# [The data]
########
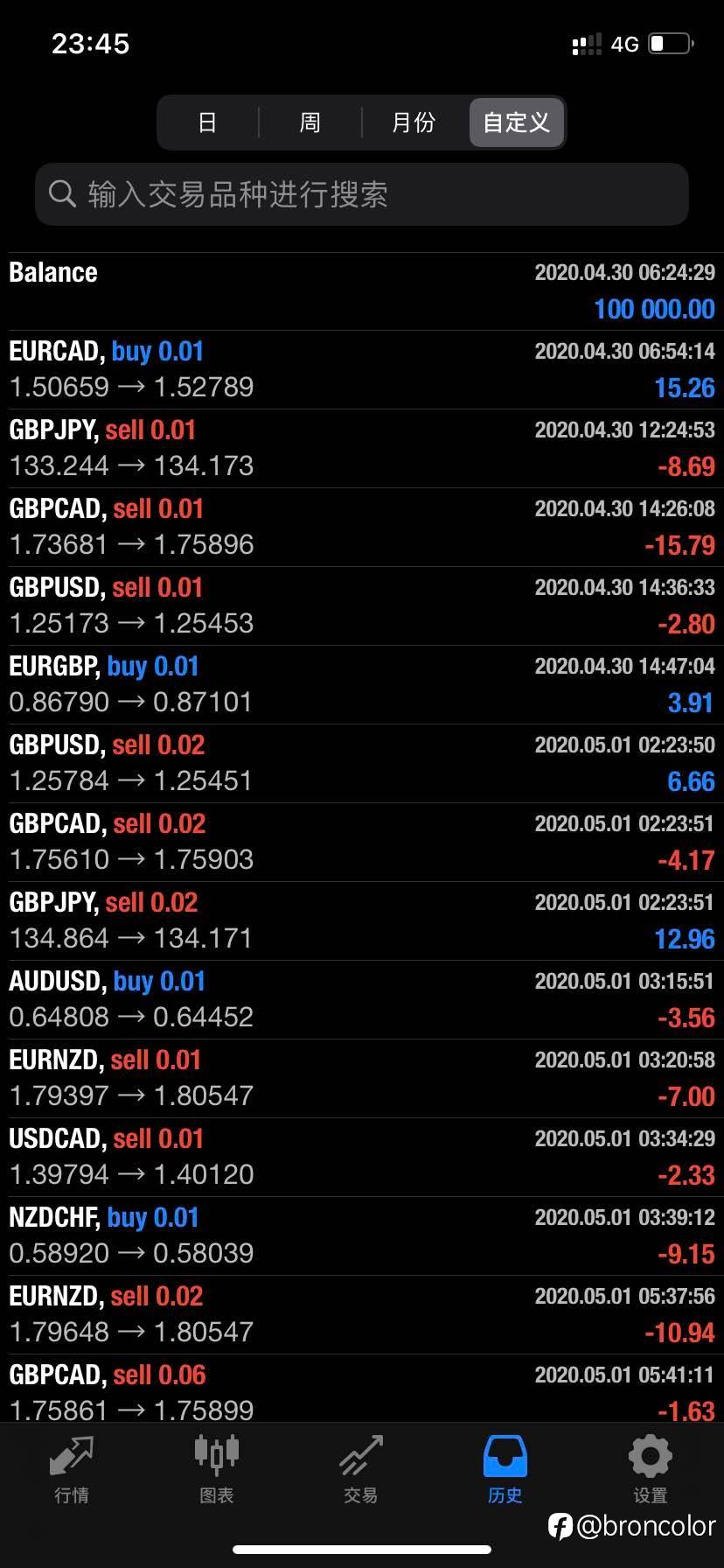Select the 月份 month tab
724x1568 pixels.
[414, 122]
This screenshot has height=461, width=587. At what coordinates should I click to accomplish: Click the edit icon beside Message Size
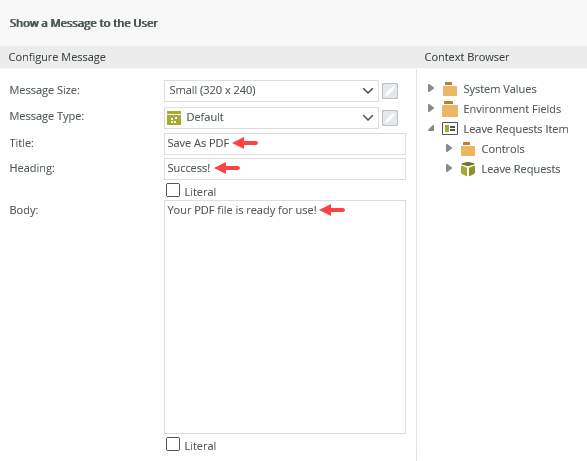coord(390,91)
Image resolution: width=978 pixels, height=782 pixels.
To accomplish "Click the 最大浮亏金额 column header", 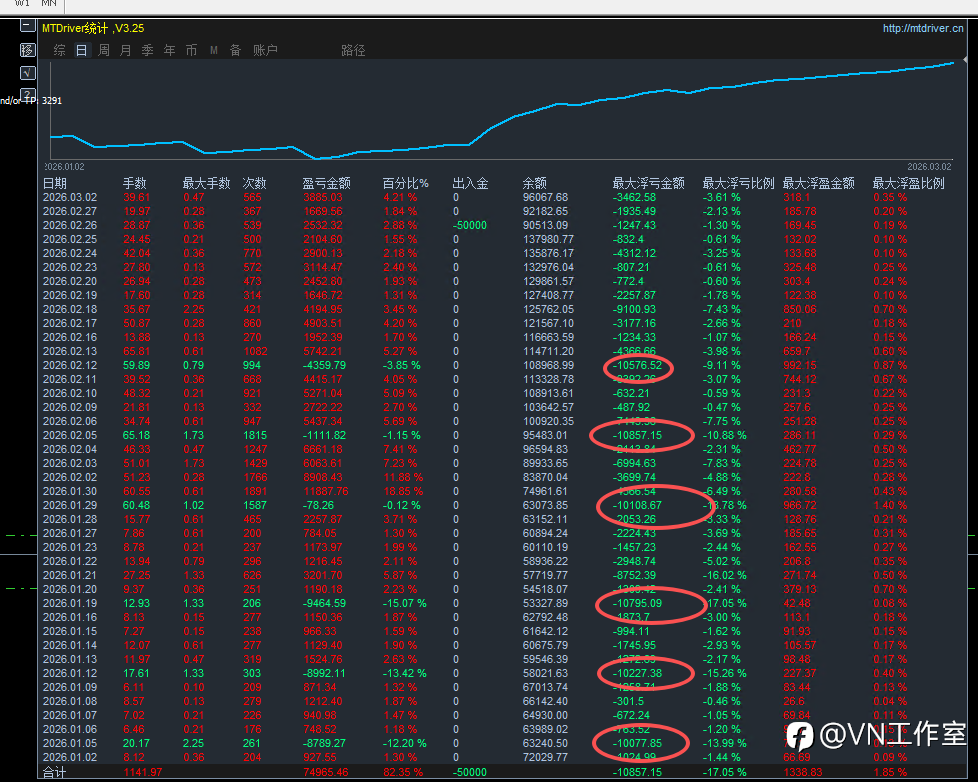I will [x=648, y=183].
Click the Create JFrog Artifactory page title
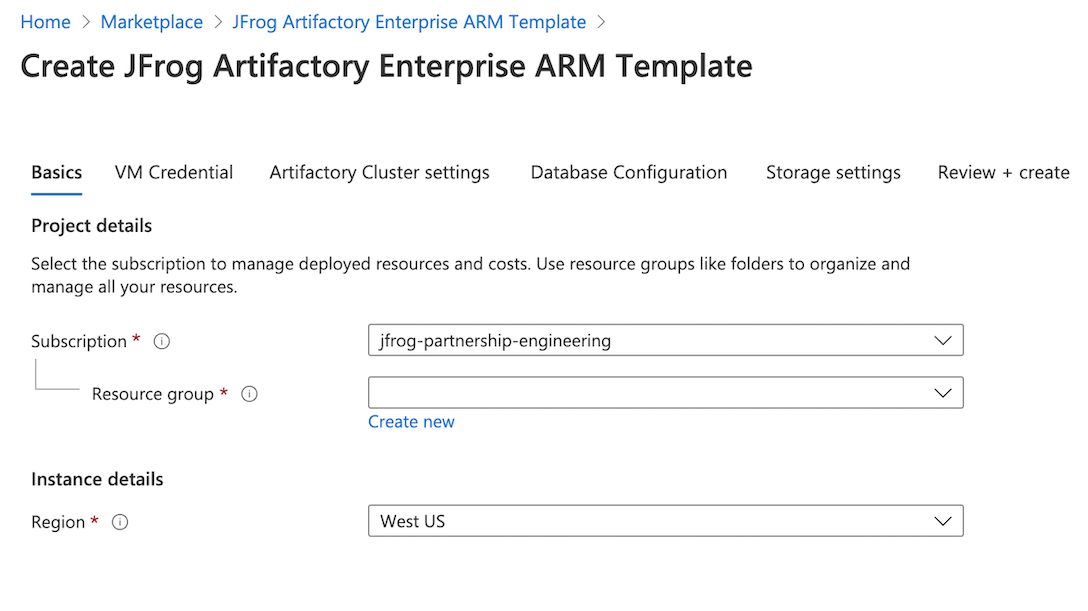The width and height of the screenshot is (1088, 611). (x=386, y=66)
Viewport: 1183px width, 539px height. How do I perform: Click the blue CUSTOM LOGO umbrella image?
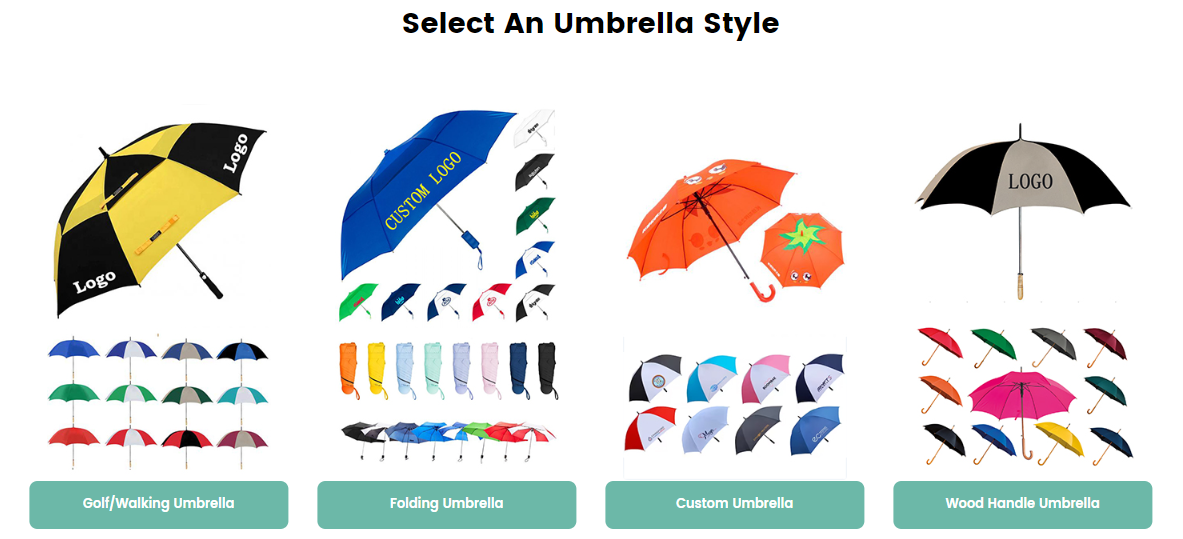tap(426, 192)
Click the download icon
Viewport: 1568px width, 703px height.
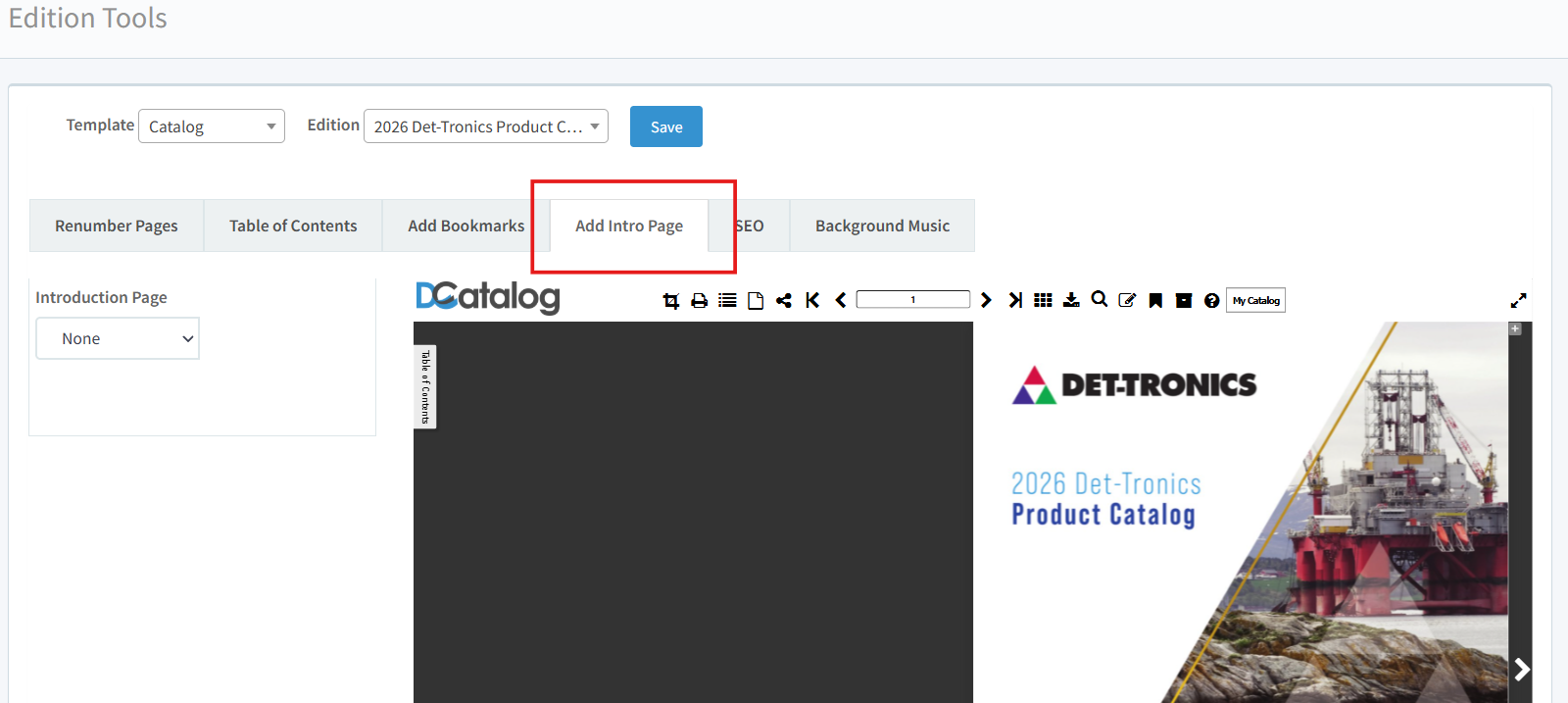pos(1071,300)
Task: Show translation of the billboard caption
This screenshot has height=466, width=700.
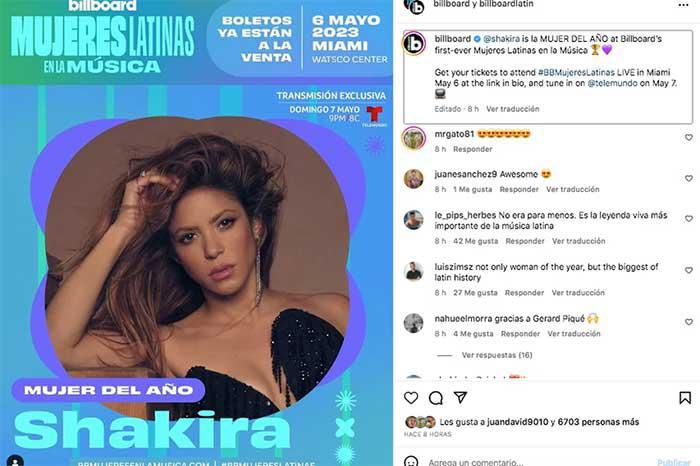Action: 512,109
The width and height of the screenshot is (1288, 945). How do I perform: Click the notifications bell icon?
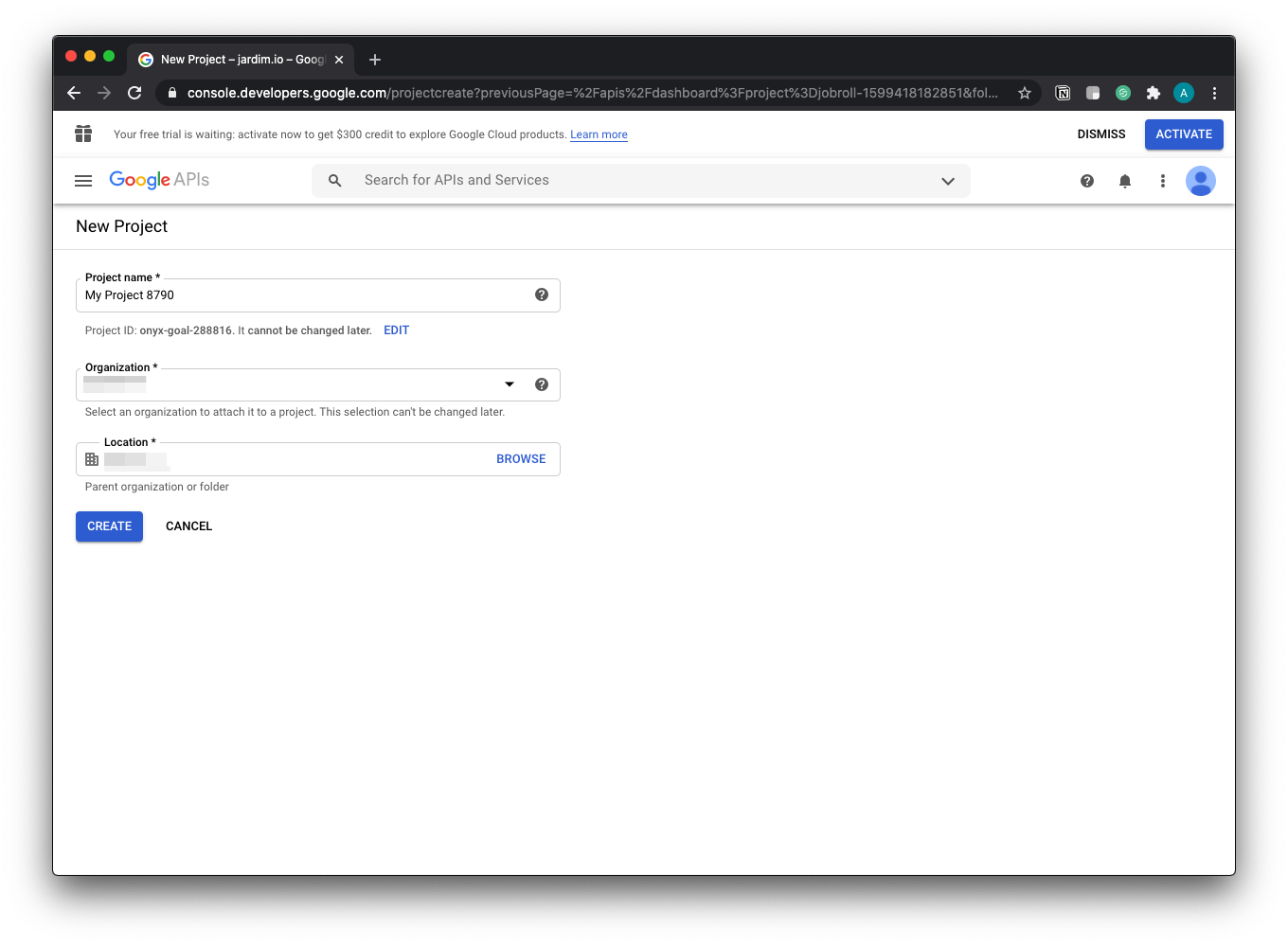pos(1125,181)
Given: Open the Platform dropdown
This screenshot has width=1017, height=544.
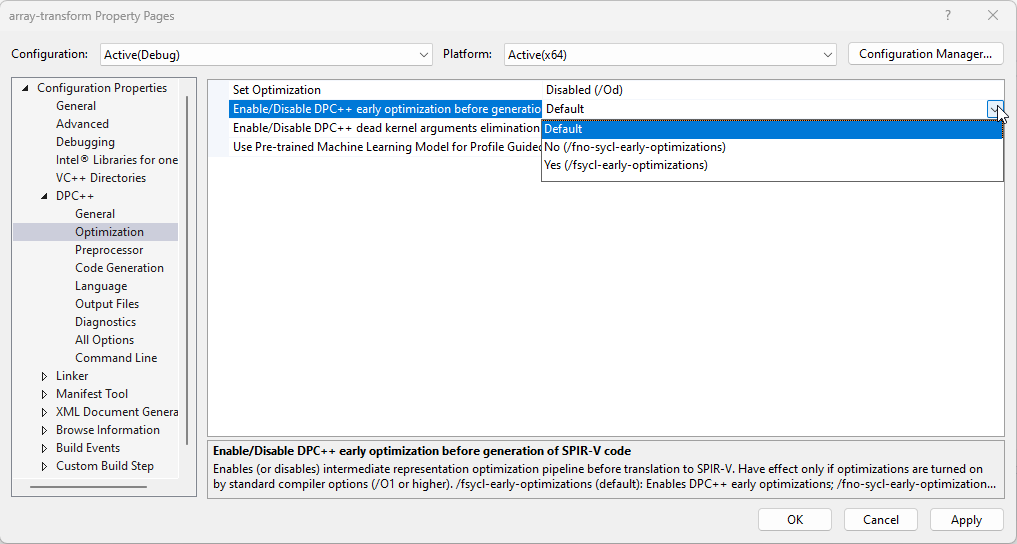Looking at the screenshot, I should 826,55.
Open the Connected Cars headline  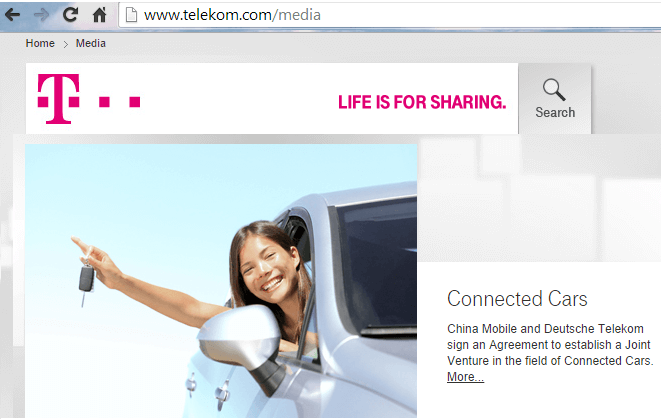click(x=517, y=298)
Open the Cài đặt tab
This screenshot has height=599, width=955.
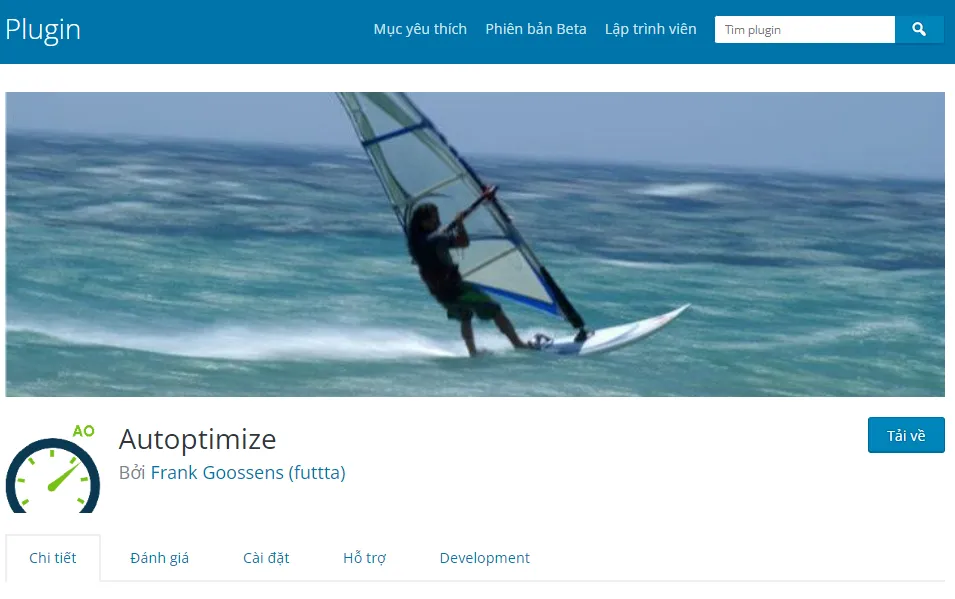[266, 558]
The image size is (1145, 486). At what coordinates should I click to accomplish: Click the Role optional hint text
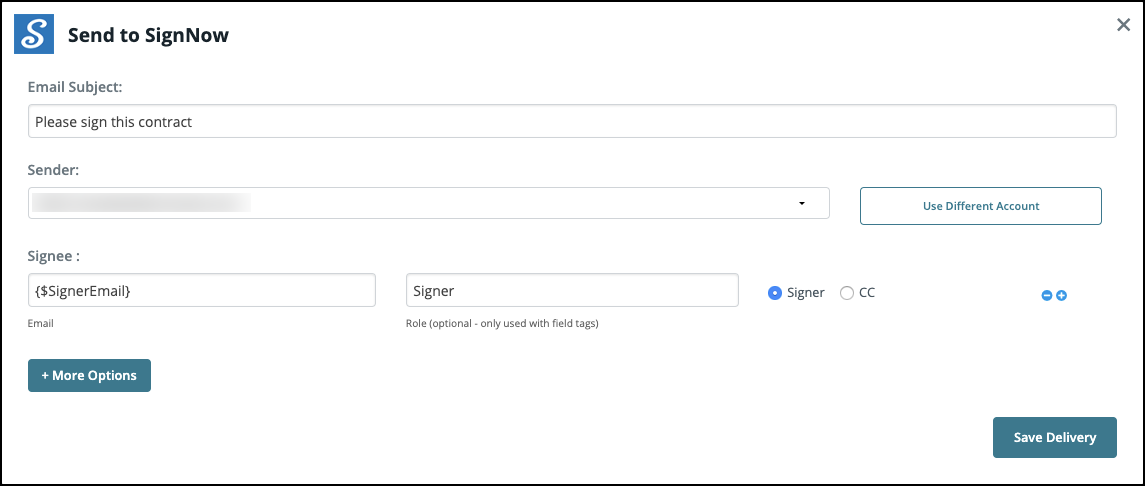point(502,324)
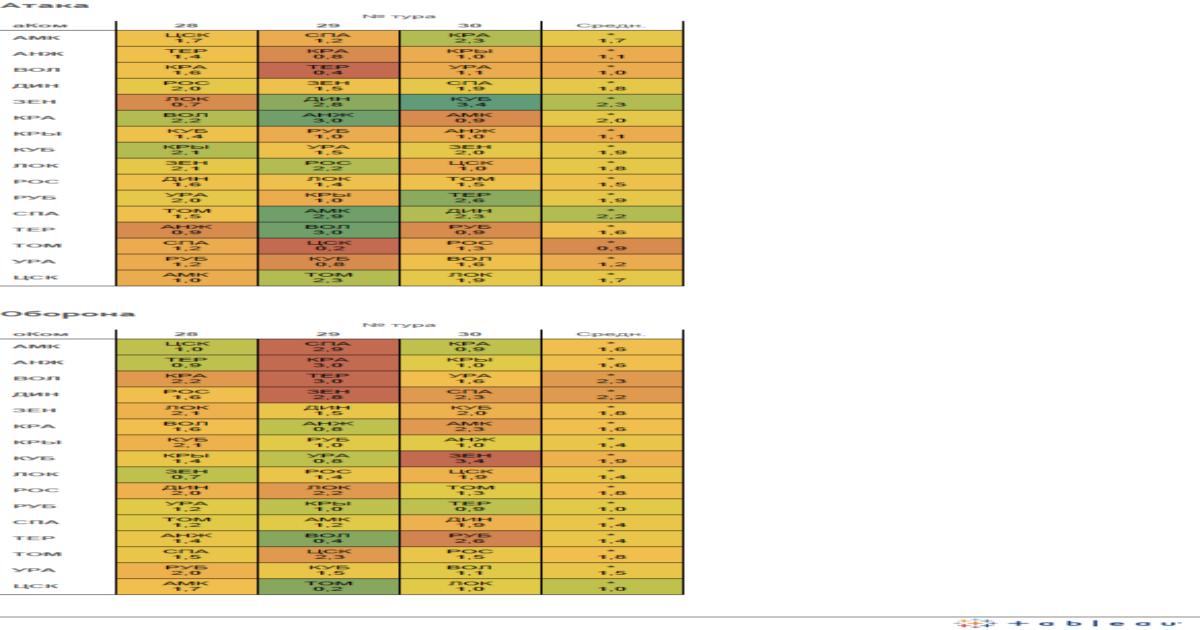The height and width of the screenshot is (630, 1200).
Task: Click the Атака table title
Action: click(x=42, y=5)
########
# [What to produce]
Say again, word for word, every line from the one with "This screenshot has height=599, width=955." through the last line of the data above, minus the pictures.

# [Answer for this exercise]
This screenshot has height=599, width=955.
[266, 558]
The image size is (1145, 486). At what coordinates should I click to accomplish: Click the Role optional hint text
point(502,324)
The height and width of the screenshot is (630, 1200).
Task: Click the Атака table title
Action: click(x=42, y=5)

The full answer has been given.